Leading the sketch parade was Rob, in his mid 30’s, and the proprieter of a local duct cleaning establishment. Rob was the partner of my best friend, and since at this point my involvement in parties was strictly financial and manpower, we weren't well acquainted.. Little did I know how important a role his questionable pedigree would play in keeping everyone out of the hospital.
The evening progressed, and everyone was having a good time. Relatively early in the night, around 1 am, we ejected someone from the party for openly dealing pills. Our policy at the time was anyone blatantly selling drugs got the boot. After making the typical dealer threats, pleas and excuses, the individual in question took his attitude elsewhere, and the incident was closed – or so we thought.
Less than an hour later, we were graced with a visit from Hulk Hogan. That’s right – a towering, 6 foot 6, bleached blonde behemoth with a spray-on tan, yellow bandana, and yellow belly shirt exposing the words FUCK THE LAW tattooed on his stomach. You could say he was the spitting image of the former WWF champion. You could also say he was a Hells Angel, and that he was pissed off.

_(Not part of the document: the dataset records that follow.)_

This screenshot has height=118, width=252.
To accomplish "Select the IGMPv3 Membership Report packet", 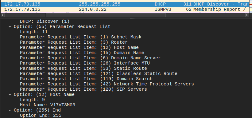I will (126, 10).
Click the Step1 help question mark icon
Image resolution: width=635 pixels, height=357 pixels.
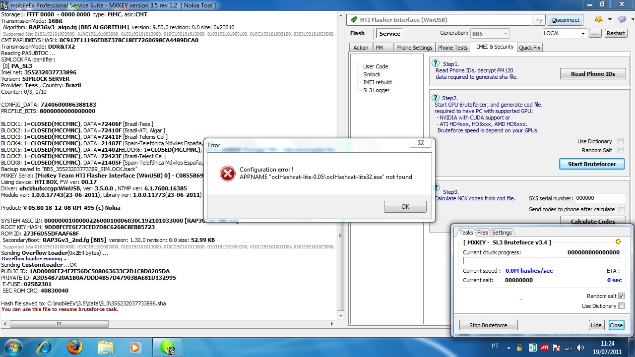tap(436, 63)
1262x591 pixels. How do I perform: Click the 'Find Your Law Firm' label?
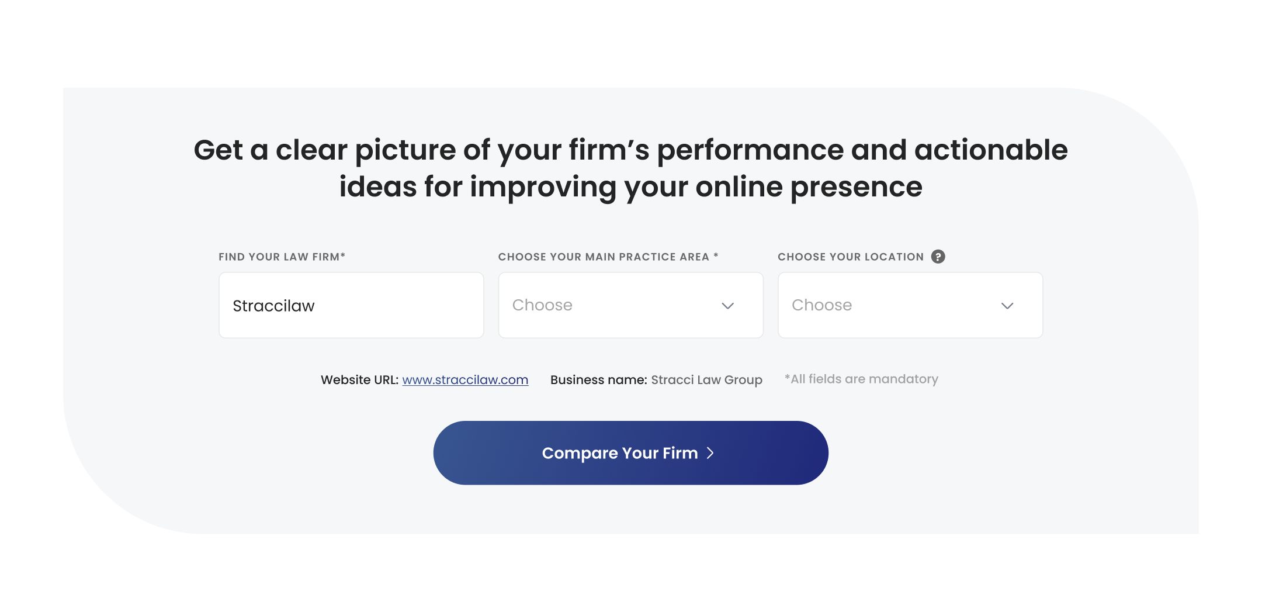[x=282, y=257]
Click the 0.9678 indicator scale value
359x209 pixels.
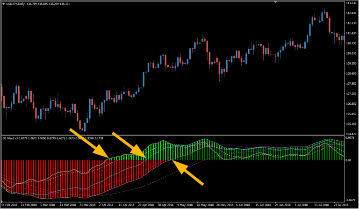click(x=351, y=138)
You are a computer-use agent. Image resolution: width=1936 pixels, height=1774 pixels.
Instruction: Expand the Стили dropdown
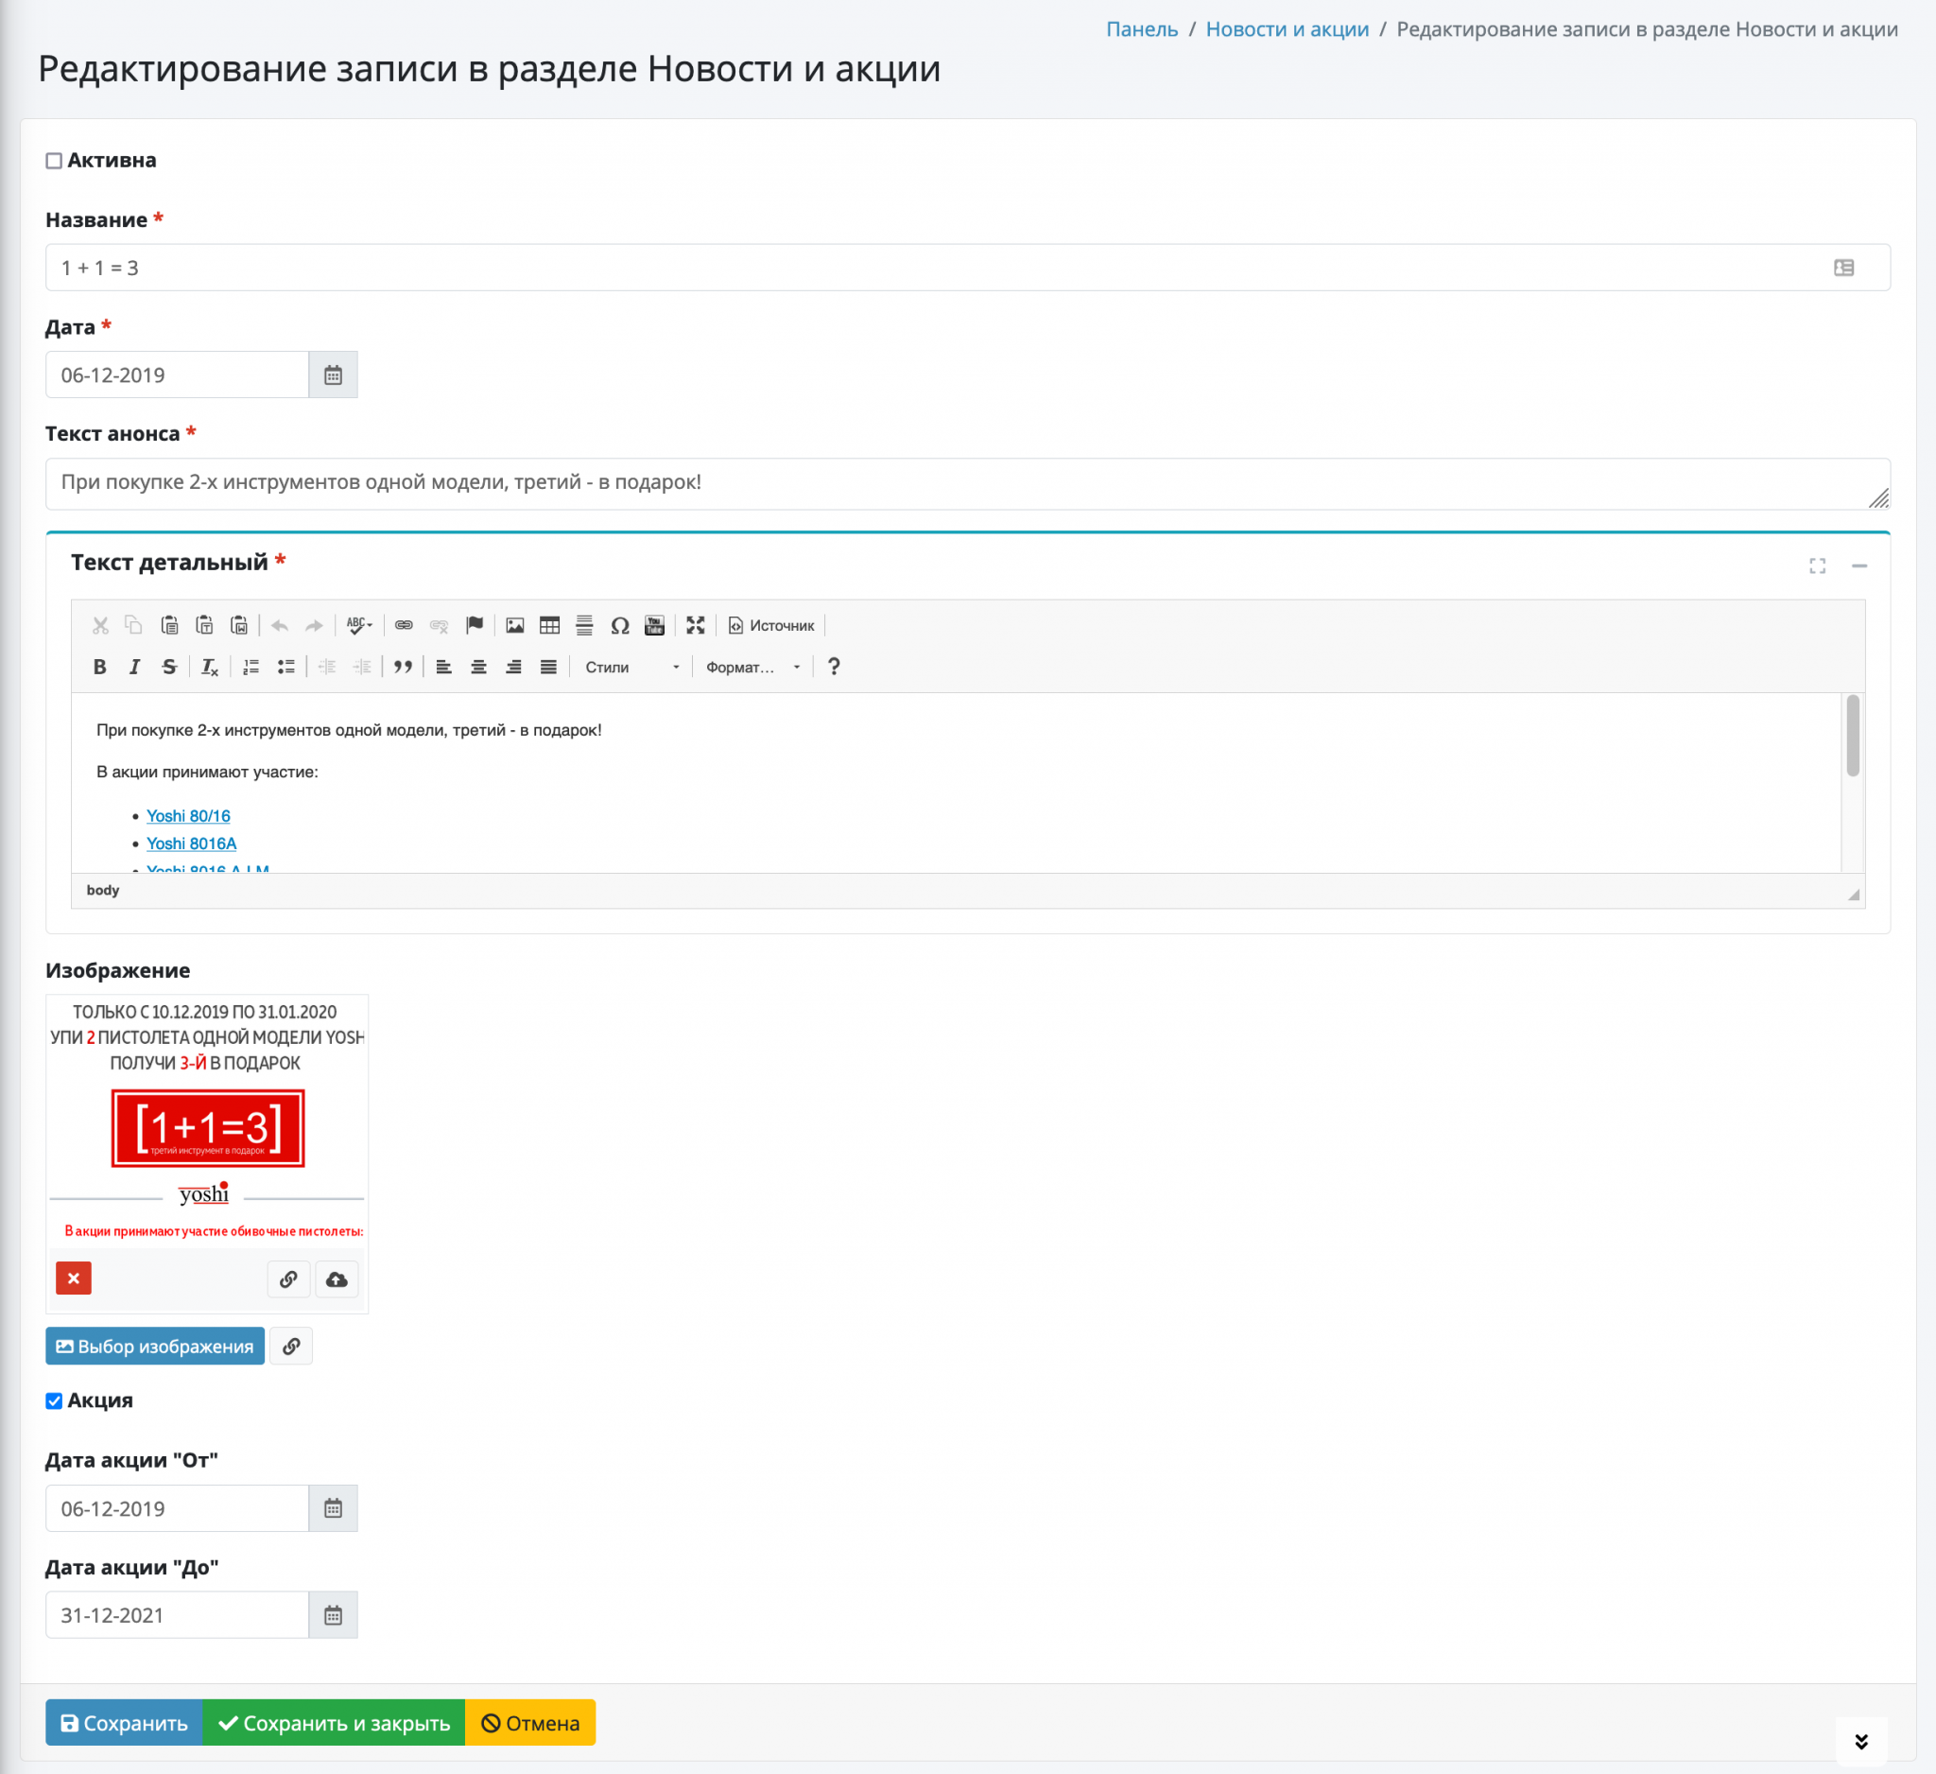point(633,667)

He wasn’t alone. In tow was the same 90 pound thug whom we had unceremoniously banished. The local drug trade in that part of Ontario was pretty much controlled by the Hells Angels, and they of course employed a small army of scrawny wannabe dealer kids to infiltrate the local party and club scene. Either frightened by the consequences of disappointing his boss, or miffed by the way he had been treated, this particular weasel had run crying home and brought back reinforcements.
For all of his menacing appearance, the Hulkster, or FUCK THE LAW as he was known was polite, and to the point. He informed us of his desire for us to re-admit his business associate, and his plan to “kick in all the windows” of the elaborate glass front of our venue if we refused.